Member of the Montana House of Representatives from the 94th district
- In office 2005 - 2010

Personal details
- Born: Polson, Montana
- Party: Democratic Party
- Alma mater: Carleton College (MN), University of Montana, Missoula
- Occupation: court administrator

= Dave McAlpin =

American politician

Dave McAlpin was appointed by the Montana Supreme Court to serve as the Court Administrator of the Judicial Branch of State Government in October 2024. Prior to that he was an Administrative Law Judge in Helena, Montana.

As a member of the Montana Tax Appeal Board from 2013-2024, he was confirmed to both six-year terms by unanimous votes of the Montana State Senate. He was designated Chairman and presiding Judge in 2015. He is responsible for advocating that the name of the Board be changed from State Tax Appeal Board (STAB) to the Montana Tax Appeal Board (MTAB) 47 years after the Board was created by the 1972 Constitutional Convention delegates. During his tenure he presided over numerous hearings and authored dozens of opinions.

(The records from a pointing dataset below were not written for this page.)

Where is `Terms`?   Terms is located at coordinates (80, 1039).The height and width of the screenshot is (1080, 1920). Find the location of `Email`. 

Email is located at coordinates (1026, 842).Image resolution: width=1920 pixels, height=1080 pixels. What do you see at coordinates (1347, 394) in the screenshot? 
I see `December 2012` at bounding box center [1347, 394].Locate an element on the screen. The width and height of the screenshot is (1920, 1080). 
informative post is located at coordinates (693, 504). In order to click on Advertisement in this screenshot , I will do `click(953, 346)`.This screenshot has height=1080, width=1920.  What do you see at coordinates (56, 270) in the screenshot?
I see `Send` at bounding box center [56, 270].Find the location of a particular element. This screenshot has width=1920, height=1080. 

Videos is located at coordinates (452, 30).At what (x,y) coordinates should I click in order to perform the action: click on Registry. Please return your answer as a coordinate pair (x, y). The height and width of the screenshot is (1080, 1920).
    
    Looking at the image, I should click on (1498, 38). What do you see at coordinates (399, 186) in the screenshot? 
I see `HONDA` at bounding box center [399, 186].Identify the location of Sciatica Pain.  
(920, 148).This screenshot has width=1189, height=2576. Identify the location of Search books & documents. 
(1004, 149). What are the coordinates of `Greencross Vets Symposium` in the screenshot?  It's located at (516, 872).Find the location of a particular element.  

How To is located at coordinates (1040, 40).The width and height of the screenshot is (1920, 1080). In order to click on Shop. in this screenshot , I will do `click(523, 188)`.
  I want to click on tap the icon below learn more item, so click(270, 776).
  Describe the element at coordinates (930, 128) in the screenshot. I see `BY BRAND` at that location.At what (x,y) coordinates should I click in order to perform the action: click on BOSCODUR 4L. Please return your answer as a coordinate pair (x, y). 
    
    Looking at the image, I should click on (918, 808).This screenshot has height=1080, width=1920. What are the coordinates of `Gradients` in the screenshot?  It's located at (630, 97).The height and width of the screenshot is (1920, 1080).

Prior to that McAlpin was appointed by the MT Attorney General to direct the Montana State Crime Laboratory in Missoula from 2009 to 2012. He is the only Montana Director elected by his peers to the National Board of Directors of the American Society of Crime Lab Directors.

A former Democratic member of the Montana House of Representatives, he represented House District 94 in Missoula during the 2005, 2007, and 2009 legislative sessions until his appointment as Director of the Crime Lab. In 2006 he was selected to join the Arthur S. Flemming Fellowship of the Institute of Progressive Leadership. While serving in the Montana Legislature, he served on the Taxation committee and was elected to House Leadership as Minority Whip.

He managed the Smokeless States Initiative in Montana for the Robert Wood Johnson Foundation from 2001 to 2003 securing smoke free policies in Montana bars and restaurants for the first time in history. He was Executive Director of Court Appointed Special Advocates (CASA) in Missoula. McAlpin also served as a congressional aide to Rep. Pat Williams (D-MT) and Sen. Max Baucus (D-MT) in Washington, DC and Montana.

He was the Chief Deputy Clerk of the Montana Supreme Court from 1995 to 1998.